Dataset entries
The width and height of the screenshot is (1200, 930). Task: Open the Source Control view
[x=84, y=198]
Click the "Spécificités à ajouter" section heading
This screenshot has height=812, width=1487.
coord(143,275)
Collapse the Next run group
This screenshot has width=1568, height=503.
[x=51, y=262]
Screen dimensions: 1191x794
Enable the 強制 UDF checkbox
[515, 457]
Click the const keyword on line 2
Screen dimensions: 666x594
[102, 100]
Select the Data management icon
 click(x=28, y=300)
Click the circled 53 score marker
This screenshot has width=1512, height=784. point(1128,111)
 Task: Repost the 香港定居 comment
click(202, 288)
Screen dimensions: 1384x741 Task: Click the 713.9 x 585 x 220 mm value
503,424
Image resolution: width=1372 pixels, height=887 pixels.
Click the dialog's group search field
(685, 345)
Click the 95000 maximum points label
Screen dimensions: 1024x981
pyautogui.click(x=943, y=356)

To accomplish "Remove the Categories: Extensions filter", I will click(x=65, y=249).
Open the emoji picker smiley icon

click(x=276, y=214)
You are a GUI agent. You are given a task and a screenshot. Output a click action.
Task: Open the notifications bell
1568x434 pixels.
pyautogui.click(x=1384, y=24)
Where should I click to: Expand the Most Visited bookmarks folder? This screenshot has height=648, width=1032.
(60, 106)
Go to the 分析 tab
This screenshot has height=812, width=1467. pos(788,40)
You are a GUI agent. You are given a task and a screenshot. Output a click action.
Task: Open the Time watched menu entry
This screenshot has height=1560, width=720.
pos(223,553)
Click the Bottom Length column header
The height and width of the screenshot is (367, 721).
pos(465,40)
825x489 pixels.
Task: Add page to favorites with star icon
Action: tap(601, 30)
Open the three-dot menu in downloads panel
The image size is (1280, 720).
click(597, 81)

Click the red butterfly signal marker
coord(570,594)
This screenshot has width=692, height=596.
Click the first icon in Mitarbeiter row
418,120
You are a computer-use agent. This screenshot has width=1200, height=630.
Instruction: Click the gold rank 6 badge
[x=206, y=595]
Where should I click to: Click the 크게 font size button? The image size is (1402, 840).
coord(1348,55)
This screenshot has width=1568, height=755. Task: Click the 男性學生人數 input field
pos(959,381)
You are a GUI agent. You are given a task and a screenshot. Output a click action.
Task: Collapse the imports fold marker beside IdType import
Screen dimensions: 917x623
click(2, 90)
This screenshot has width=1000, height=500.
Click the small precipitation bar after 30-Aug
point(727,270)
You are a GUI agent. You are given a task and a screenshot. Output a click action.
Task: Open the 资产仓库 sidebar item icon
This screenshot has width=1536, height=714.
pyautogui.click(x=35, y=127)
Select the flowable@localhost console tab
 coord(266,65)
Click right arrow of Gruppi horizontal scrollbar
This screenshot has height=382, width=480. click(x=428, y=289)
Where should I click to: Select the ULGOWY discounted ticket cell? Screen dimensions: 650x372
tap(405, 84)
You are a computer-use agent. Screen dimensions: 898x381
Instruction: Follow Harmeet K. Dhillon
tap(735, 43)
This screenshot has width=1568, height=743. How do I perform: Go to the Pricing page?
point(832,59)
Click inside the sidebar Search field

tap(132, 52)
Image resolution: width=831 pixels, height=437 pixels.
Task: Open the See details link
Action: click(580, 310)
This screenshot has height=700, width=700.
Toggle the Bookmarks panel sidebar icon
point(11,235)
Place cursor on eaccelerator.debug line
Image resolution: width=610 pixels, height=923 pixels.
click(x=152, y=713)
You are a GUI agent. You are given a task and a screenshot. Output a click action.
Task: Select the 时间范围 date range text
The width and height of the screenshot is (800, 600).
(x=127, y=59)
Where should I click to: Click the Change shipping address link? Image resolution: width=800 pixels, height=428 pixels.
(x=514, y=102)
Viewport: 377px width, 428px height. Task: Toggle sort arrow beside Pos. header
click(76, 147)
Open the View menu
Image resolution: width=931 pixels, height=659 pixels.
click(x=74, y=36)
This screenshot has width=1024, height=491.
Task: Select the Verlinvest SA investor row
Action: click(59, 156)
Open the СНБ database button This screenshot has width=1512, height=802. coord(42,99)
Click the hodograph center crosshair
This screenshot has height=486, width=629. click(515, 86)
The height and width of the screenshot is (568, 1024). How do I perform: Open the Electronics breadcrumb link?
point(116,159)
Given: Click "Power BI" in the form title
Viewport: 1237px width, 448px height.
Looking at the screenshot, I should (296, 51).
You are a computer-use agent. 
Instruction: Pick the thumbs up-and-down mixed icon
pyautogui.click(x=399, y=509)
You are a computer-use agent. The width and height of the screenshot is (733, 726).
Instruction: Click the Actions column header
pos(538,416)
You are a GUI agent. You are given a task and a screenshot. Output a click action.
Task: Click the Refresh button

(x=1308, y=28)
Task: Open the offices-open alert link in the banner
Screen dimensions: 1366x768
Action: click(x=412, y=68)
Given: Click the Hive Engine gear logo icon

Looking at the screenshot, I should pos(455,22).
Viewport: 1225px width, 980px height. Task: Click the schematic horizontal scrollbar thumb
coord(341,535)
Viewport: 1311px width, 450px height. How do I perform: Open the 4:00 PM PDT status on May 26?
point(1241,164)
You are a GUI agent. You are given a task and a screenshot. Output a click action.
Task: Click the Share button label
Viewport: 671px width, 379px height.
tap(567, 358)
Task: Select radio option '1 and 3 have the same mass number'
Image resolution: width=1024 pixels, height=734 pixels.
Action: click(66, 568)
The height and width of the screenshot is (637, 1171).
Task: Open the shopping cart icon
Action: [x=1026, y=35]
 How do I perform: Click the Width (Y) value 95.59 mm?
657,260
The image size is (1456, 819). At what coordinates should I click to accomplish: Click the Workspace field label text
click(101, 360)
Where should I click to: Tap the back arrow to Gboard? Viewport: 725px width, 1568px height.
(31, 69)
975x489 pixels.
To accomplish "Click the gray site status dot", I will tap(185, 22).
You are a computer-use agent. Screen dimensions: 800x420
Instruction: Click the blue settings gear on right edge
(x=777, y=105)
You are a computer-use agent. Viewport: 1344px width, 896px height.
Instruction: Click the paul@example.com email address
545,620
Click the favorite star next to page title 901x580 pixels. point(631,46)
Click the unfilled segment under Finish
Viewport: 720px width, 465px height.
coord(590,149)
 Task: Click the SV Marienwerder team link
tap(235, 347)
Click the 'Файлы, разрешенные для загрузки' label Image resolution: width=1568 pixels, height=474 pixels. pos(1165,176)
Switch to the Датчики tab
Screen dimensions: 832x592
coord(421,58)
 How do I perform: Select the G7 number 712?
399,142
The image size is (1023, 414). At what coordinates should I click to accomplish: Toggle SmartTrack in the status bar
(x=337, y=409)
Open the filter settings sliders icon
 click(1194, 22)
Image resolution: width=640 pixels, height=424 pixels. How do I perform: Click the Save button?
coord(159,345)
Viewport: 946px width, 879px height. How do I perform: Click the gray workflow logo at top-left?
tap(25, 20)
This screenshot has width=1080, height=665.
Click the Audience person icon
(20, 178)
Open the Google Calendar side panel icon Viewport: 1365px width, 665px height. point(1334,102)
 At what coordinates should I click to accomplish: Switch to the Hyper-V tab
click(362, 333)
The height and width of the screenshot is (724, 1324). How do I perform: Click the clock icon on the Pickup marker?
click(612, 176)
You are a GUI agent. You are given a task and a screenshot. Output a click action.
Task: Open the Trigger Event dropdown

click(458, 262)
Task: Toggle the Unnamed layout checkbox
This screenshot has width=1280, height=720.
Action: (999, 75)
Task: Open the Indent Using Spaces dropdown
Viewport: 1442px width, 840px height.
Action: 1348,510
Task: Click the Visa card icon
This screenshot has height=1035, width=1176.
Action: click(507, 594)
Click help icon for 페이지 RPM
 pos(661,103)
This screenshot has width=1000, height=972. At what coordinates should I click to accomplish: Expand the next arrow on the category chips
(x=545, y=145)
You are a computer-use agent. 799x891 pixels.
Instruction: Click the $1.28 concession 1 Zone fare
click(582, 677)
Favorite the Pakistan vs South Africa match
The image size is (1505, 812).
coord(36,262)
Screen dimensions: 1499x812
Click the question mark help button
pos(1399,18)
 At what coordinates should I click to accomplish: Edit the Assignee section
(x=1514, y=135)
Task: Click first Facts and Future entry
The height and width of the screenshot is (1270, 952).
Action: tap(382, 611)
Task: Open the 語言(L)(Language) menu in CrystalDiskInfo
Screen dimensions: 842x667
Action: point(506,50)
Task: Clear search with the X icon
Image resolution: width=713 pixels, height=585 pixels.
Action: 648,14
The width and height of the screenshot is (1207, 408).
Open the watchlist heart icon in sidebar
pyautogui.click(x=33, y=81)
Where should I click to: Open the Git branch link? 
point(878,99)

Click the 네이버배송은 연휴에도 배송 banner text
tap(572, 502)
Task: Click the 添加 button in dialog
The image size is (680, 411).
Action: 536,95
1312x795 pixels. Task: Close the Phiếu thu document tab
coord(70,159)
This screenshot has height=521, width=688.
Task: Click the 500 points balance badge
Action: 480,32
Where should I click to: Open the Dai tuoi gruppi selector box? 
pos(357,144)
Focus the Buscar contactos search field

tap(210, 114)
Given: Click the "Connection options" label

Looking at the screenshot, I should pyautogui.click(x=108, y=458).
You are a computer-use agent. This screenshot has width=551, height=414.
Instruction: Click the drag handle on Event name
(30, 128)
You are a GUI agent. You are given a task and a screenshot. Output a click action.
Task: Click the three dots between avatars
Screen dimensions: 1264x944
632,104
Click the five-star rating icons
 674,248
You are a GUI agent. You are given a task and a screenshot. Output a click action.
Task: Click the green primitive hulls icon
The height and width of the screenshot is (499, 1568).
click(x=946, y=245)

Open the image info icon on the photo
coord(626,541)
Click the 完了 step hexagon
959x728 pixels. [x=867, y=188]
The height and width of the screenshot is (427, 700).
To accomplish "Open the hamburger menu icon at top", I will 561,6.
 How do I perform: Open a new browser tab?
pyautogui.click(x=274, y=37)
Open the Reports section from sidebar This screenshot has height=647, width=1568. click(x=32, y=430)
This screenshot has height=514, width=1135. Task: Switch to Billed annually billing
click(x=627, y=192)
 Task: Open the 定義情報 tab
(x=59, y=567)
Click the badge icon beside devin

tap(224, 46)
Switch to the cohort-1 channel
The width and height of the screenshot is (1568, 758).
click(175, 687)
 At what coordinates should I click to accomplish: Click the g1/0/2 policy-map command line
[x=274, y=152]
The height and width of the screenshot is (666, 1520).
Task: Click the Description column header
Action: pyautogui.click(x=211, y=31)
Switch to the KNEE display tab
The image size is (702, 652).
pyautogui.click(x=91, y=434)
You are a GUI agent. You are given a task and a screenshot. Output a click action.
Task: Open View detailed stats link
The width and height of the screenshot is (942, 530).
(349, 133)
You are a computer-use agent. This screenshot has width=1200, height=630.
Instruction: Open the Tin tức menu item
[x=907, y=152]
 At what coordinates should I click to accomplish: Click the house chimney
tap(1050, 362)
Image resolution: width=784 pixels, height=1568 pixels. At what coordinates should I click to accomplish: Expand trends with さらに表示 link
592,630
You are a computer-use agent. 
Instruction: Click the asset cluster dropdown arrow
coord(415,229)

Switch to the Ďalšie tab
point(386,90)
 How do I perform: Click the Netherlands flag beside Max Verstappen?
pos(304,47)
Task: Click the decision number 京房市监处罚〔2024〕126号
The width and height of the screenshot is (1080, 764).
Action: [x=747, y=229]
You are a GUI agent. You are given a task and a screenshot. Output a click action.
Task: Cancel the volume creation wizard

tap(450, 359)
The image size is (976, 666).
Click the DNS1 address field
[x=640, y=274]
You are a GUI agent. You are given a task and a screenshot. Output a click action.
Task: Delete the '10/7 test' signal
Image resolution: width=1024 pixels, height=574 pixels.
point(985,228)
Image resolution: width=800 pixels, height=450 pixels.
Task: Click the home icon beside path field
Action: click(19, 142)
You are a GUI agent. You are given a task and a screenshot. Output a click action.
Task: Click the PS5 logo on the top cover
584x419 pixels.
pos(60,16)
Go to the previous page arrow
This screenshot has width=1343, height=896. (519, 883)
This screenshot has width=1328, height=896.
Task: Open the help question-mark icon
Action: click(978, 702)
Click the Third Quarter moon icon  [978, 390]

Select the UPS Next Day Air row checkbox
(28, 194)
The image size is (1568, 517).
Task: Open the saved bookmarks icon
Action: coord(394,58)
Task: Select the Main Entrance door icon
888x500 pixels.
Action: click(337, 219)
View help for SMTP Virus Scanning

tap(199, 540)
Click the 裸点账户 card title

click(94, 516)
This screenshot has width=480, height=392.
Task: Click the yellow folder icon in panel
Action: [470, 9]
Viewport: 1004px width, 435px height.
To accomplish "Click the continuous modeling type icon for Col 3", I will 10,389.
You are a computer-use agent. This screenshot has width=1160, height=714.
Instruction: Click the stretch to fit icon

* [GOAL OF THE EXERCISE]
Within the lines above, find those holding the word "Collapse" and copy them.

* [YOUR RESPONSE]
Collapse the Next run group
Task: Collapse the imports fold marker beside IdType import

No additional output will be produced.